Angels at Peckham Rye

by
13 March 2007

Don’t close your mind to miracles, suggests Rowan Williams

The two most celebrated miracles in the story of Jesus are the virginal conception of Jesus and the empty tomb: the claim that Jesus’s birth was an act of God independently of the usual means of reproduction; and that, after his death, his body was not in the grave, but appeared in transfigured or altered form to his friends.

Many people have problems with these. Belief or disbelief in them is sometimes used as a sort of test of full and acceptable Christian orthodoxy. I am uncomfortable with this kind of test — simply because there isn’t a lot of point in isolating the stories and asking for a yes or no in a vacuum.

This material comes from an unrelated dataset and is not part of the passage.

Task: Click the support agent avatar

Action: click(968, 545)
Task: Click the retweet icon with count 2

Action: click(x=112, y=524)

But I am equally uncomfortable with those who simply take it for granted that the idea of miracle is empty and indefensible, so that these stories can be no more than metaphors. If we don’t take this for granted, and if we begin from a robust idea of God’s action burning intensely in every moment of the world’s existence — always just around the corner of our perception — we may be less inclined to be completely sceptical.

Just what would the trust of Mary have had to be like for the door of life itself to open in her body? What must the faith of Jesus and his closeness to God have been, that death was unable to close its doors on him and relegate him to the past?

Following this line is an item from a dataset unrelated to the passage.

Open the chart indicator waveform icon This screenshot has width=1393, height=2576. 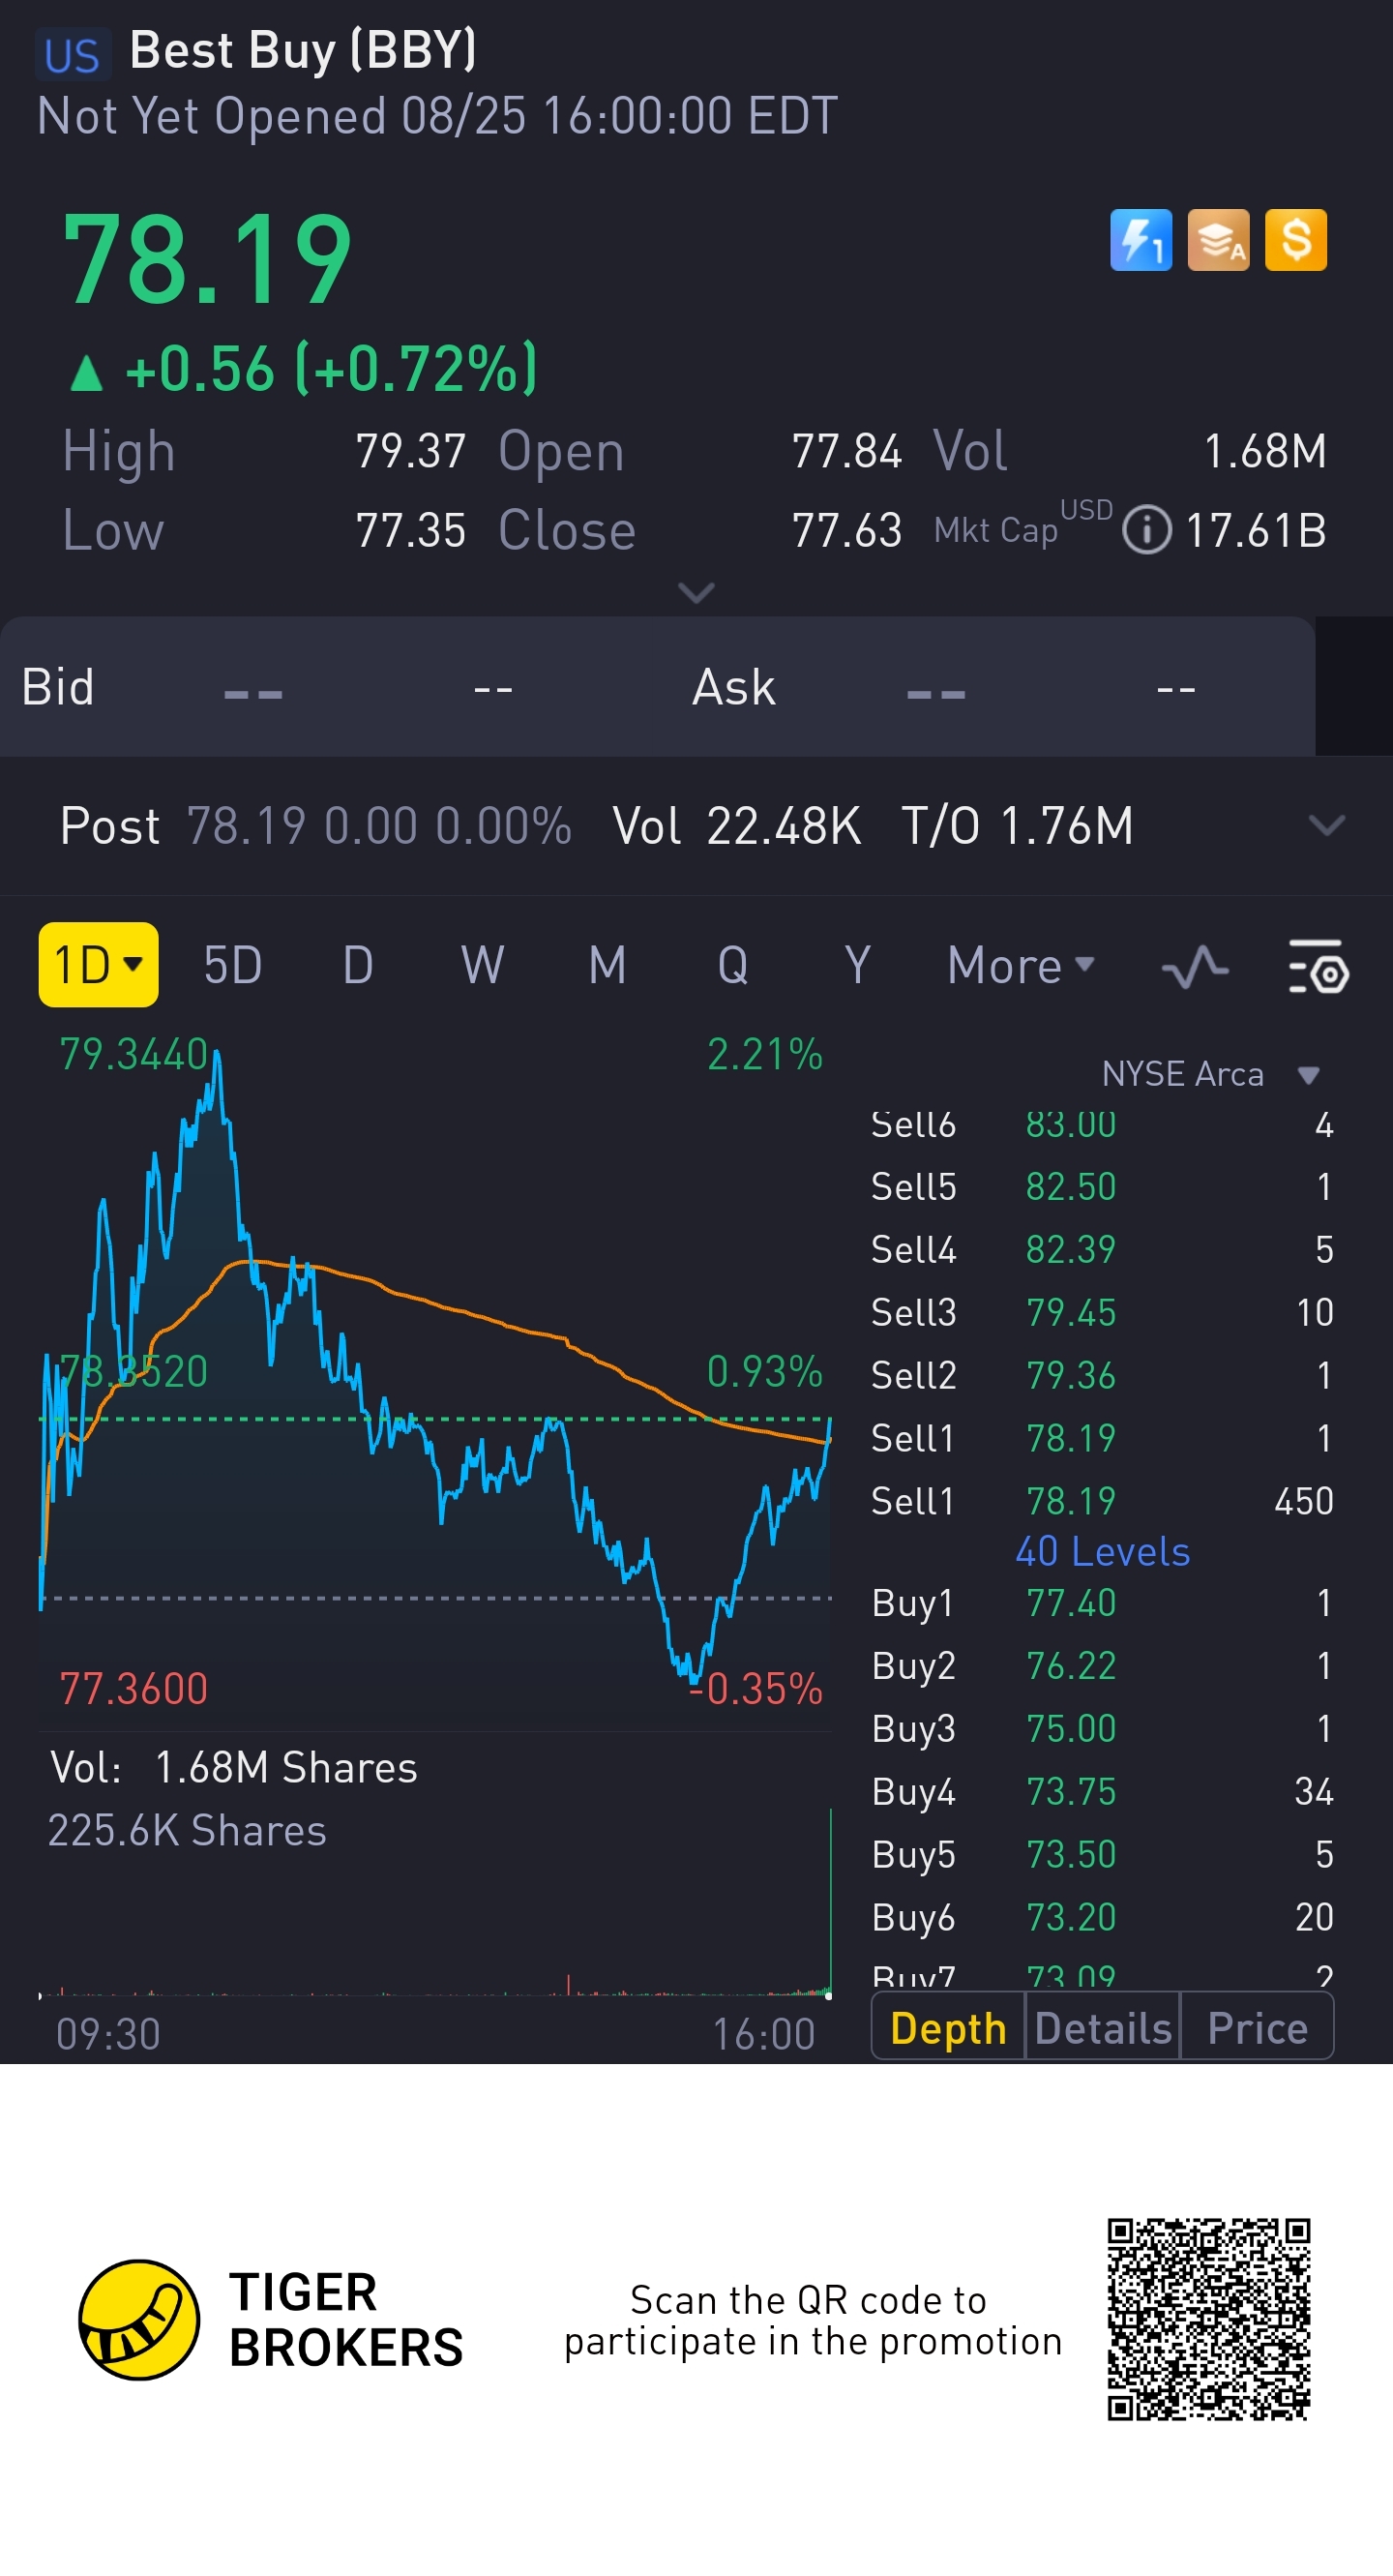(1194, 967)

These considerations don’t, of course, settle the question. But they are worth thinking about as we make up our minds. Believing in these stories doesn’t have to commit you to a magical view of miracle, to a God who simply decides: “Here I’m going to interfere, and here I’ll let things take their course.”

God has — mysteriously — made a world in which what human beings do can help or hinder what he achieves at any point in the world’s history. When we give him space, through our prayerful consent to and identification with what he wants, things may happen that were otherwise unpredictable.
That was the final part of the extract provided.